* Instructions for the task
The answer must be an exact copy of the listing below.
Top of Listed entries
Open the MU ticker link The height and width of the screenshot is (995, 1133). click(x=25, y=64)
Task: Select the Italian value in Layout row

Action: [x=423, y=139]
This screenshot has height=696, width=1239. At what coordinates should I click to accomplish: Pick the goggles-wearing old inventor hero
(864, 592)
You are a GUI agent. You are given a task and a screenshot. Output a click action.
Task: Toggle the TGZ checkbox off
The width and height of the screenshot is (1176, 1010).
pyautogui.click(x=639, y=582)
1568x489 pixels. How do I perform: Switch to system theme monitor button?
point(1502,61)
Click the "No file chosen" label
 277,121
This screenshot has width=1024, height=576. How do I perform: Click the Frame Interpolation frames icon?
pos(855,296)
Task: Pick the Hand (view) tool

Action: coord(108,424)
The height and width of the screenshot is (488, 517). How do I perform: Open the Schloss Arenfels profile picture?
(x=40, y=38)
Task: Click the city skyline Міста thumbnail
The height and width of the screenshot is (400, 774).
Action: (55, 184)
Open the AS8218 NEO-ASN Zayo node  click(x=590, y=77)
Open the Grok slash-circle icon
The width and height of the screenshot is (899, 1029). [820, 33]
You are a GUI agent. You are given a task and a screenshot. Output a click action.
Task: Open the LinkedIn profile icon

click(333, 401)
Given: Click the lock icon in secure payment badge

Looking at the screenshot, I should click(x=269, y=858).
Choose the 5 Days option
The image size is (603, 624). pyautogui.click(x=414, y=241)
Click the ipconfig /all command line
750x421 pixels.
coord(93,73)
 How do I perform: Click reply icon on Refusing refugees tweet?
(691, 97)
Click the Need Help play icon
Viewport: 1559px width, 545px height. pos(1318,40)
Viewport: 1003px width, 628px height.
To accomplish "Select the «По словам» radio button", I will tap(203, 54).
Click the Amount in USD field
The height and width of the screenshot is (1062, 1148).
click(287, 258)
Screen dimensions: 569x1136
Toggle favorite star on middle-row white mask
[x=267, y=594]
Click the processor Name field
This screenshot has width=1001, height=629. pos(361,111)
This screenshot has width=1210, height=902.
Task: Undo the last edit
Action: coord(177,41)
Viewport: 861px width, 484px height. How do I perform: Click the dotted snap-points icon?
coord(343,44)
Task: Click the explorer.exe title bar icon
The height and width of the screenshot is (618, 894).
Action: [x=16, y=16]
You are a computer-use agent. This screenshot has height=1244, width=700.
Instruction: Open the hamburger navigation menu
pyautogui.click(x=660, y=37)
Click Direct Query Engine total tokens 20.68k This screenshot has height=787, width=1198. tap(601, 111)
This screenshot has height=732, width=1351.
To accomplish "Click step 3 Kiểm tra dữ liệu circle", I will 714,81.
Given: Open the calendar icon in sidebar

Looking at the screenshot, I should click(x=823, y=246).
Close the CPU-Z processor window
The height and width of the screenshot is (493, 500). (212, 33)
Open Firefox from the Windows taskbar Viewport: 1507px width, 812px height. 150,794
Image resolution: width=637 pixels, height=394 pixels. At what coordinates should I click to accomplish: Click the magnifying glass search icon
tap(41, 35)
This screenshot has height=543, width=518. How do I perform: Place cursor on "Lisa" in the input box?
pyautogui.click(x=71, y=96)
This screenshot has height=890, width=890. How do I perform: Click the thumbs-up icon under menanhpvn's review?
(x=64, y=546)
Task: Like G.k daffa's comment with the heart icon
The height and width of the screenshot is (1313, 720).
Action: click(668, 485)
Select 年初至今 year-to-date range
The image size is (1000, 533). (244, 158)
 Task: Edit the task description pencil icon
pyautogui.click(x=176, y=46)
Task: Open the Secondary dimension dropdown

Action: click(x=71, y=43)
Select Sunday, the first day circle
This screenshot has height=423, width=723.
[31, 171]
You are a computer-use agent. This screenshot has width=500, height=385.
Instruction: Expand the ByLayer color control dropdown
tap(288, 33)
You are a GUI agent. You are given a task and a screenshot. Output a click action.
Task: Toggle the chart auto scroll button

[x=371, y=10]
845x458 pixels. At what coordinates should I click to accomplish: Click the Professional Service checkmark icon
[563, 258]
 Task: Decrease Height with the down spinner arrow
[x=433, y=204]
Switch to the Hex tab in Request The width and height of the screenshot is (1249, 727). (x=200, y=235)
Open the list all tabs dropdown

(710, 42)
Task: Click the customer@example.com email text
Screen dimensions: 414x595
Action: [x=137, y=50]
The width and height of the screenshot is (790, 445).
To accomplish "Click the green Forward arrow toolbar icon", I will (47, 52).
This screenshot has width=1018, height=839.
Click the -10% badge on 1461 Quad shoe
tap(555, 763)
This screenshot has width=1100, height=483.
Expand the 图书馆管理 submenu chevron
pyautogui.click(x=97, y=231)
Bottom of Listed entries
* Result of this exercise
Open the MU ticker link The height and width of the screenshot is (995, 1133). click(x=25, y=64)
Task: Select the Italian value in Layout row

Action: [x=423, y=139]
This screenshot has height=696, width=1239. At what coordinates should I click to accomplish: Pick the goggles-wearing old inventor hero
(864, 592)
You are a GUI agent. You are given a task and a screenshot. Output a click action.
Task: Toggle the TGZ checkbox off
The width and height of the screenshot is (1176, 1010).
pyautogui.click(x=639, y=582)
1568x489 pixels. How do I perform: Switch to system theme monitor button?
point(1502,61)
Click the "No file chosen" label
 277,121
This screenshot has width=1024, height=576. How do I perform: Click the Frame Interpolation frames icon?
pos(855,296)
Task: Pick the Hand (view) tool

Action: coord(108,424)
The height and width of the screenshot is (488, 517). How do I perform: Open the Schloss Arenfels profile picture?
(x=40, y=38)
Task: Click the city skyline Міста thumbnail
The height and width of the screenshot is (400, 774).
Action: (55, 184)
Open the AS8218 NEO-ASN Zayo node  click(x=590, y=77)
Open the Grok slash-circle icon
The width and height of the screenshot is (899, 1029). [820, 33]
You are a GUI agent. You are given a task and a screenshot. Output a click action.
Task: Open the LinkedIn profile icon

click(333, 401)
Given: Click the lock icon in secure payment badge

Looking at the screenshot, I should click(x=269, y=858).
Choose the 5 Days option
The image size is (603, 624). pyautogui.click(x=414, y=241)
Click the ipconfig /all command line
750x421 pixels.
coord(93,73)
 How do I perform: Click reply icon on Refusing refugees tweet?
(691, 97)
Click the Need Help play icon
Viewport: 1559px width, 545px height. pos(1318,40)
Viewport: 1003px width, 628px height.
To accomplish "Select the «По словам» radio button", I will tap(203, 54).
Click the Amount in USD field
The height and width of the screenshot is (1062, 1148).
click(287, 258)
Screen dimensions: 569x1136
Toggle favorite star on middle-row white mask
[x=267, y=594]
Click the processor Name field
This screenshot has width=1001, height=629. pos(361,111)
This screenshot has width=1210, height=902.
Task: Undo the last edit
Action: coord(177,41)
Viewport: 861px width, 484px height. How do I perform: Click the dotted snap-points icon?
coord(343,44)
Task: Click the explorer.exe title bar icon
The height and width of the screenshot is (618, 894).
Action: [x=16, y=16]
You are a computer-use agent. This screenshot has height=1244, width=700.
Instruction: Open the hamburger navigation menu
pyautogui.click(x=660, y=37)
Click Direct Query Engine total tokens 20.68k This screenshot has height=787, width=1198. tap(601, 111)
This screenshot has height=732, width=1351.
To accomplish "Click step 3 Kiểm tra dữ liệu circle", I will 714,81.
Given: Open the calendar icon in sidebar

Looking at the screenshot, I should click(x=823, y=246).
Close the CPU-Z processor window
The height and width of the screenshot is (493, 500). (212, 33)
Open Firefox from the Windows taskbar Viewport: 1507px width, 812px height. 150,794
Image resolution: width=637 pixels, height=394 pixels. At what coordinates should I click to accomplish: Click the magnifying glass search icon
tap(41, 35)
This screenshot has height=543, width=518. How do I perform: Place cursor on "Lisa" in the input box?
pyautogui.click(x=71, y=96)
This screenshot has height=890, width=890. How do I perform: Click the thumbs-up icon under menanhpvn's review?
(x=64, y=546)
Task: Like G.k daffa's comment with the heart icon
The height and width of the screenshot is (1313, 720).
Action: click(668, 485)
Select 年初至今 year-to-date range
The image size is (1000, 533). (244, 158)
 Task: Edit the task description pencil icon
pyautogui.click(x=176, y=46)
Task: Open the Secondary dimension dropdown

Action: click(x=71, y=43)
Select Sunday, the first day circle
This screenshot has height=423, width=723.
[31, 171]
You are a computer-use agent. This screenshot has width=500, height=385.
Instruction: Expand the ByLayer color control dropdown
tap(288, 33)
You are a GUI agent. You are given a task and a screenshot. Output a click action.
Task: Toggle the chart auto scroll button

[x=371, y=10]
845x458 pixels. At what coordinates should I click to accomplish: Click the Professional Service checkmark icon
[563, 258]
 Task: Decrease Height with the down spinner arrow
[x=433, y=204]
Switch to the Hex tab in Request The width and height of the screenshot is (1249, 727). (x=200, y=235)
Open the list all tabs dropdown

(710, 42)
Task: Click the customer@example.com email text
Screen dimensions: 414x595
Action: [x=137, y=50]
The width and height of the screenshot is (790, 445).
To accomplish "Click the green Forward arrow toolbar icon", I will (47, 52).
This screenshot has width=1018, height=839.
Click the -10% badge on 1461 Quad shoe
tap(555, 763)
This screenshot has width=1100, height=483.
Expand the 图书馆管理 submenu chevron
pyautogui.click(x=97, y=231)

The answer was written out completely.